EXTRACTED TEXT ▸
What Is to Be Done For the Long Term to Save Western Civilization?
By John “Birdman” Bryant
In numerous essays I have pointed out the grevious danger in which Western civilization and its founding race — the white race — now find themselves; and in pointing this out, I have emphasized that the white race is unique among races by having created a civilization which is significantly superior to any civilization founded by other races, and which indeed does not seem maintainable by — or indeed, even suitable for — any other race. Another point that I have emphasized is that — at least as far as can be determined — the threat to Western civilization and the white race comes not primarily from external enemies, but rather from one internal enemy — organized Jewry.
In preserving our civilization, there are two basic questions to be addressed: What to do in the short term, and what to do in the long. In the present essay, we will address the latter question. In particular, we will attempt to set down certain principles which we believe that a long term solution must follow. Before setting forth these principles, however, we must emphasize one meta-principle which governs all others:
GOVERNING META-PRINCIPLE: The solution to the problems of Western man is not, as a general rule, to ‘throw the rascals out’, tho this might be ok for certain special cases; rather the solution is to change the system to keep it from generating rascals.

STORED DATA ▸
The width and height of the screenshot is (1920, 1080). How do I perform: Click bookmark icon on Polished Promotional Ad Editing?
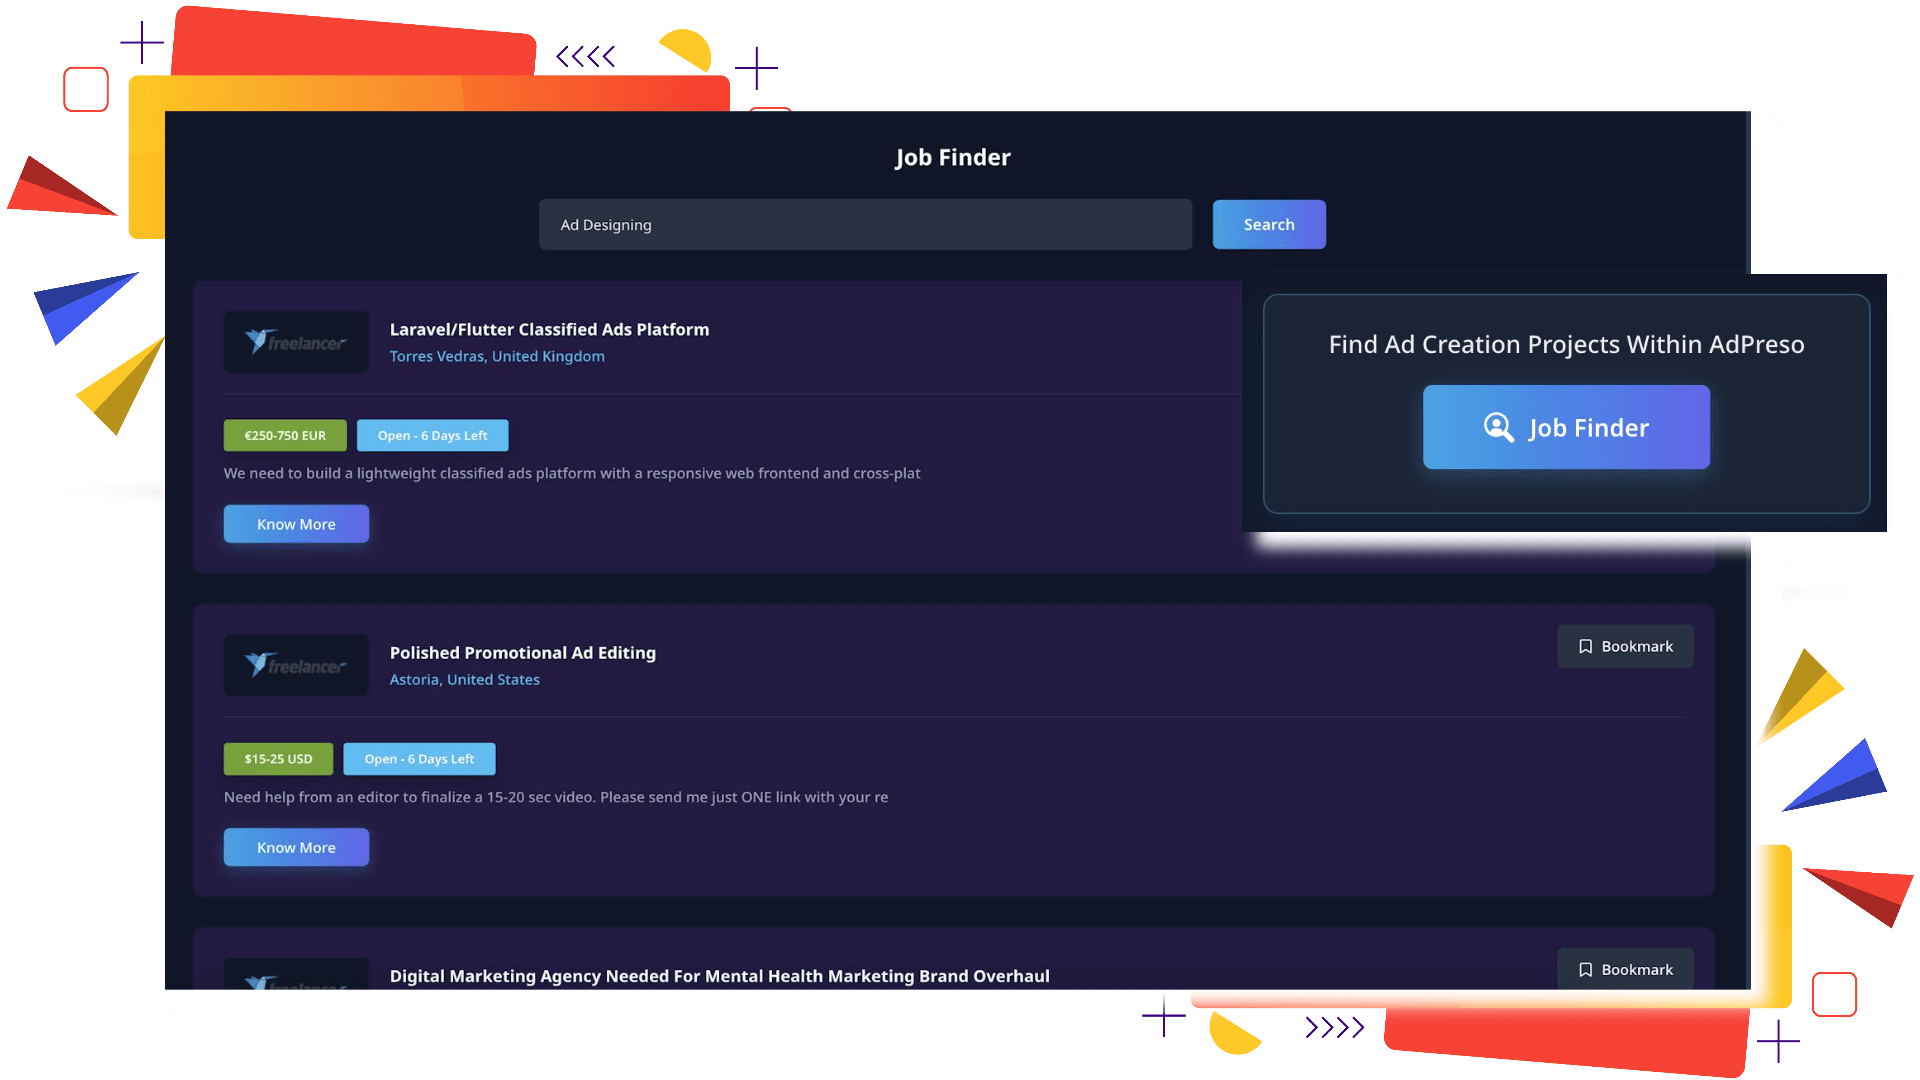click(x=1586, y=647)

AIM 1 ▸
Write down the essay's words from "In preserving our" through "from generating rascals.".
AIM 2 ▸
According to the essay, what are the two basic questions to address in preserving a civilization?
The data has nothing to do with the essay.

FULL RESPONSE 1 ▸
In preserving our civilization, there are two basic questions to be addressed: What to do in the short term, and what to do in the long. In the present essay, we will address the latter question. In particular, we will attempt to set down certain principles which we believe that a long term solution must follow. Before setting forth these principles, however, we must emphasize one meta-principle which governs all others:
GOVERNING META-PRINCIPLE: The solution to the problems of Western man is not, as a general rule, to ‘throw the rascals out’, tho this might be ok for certain special cases; rather the solution is to change the system to keep it from generating rascals.

FULL RESPONSE 2 ▸
What to do in the short term, and what to do in the long term.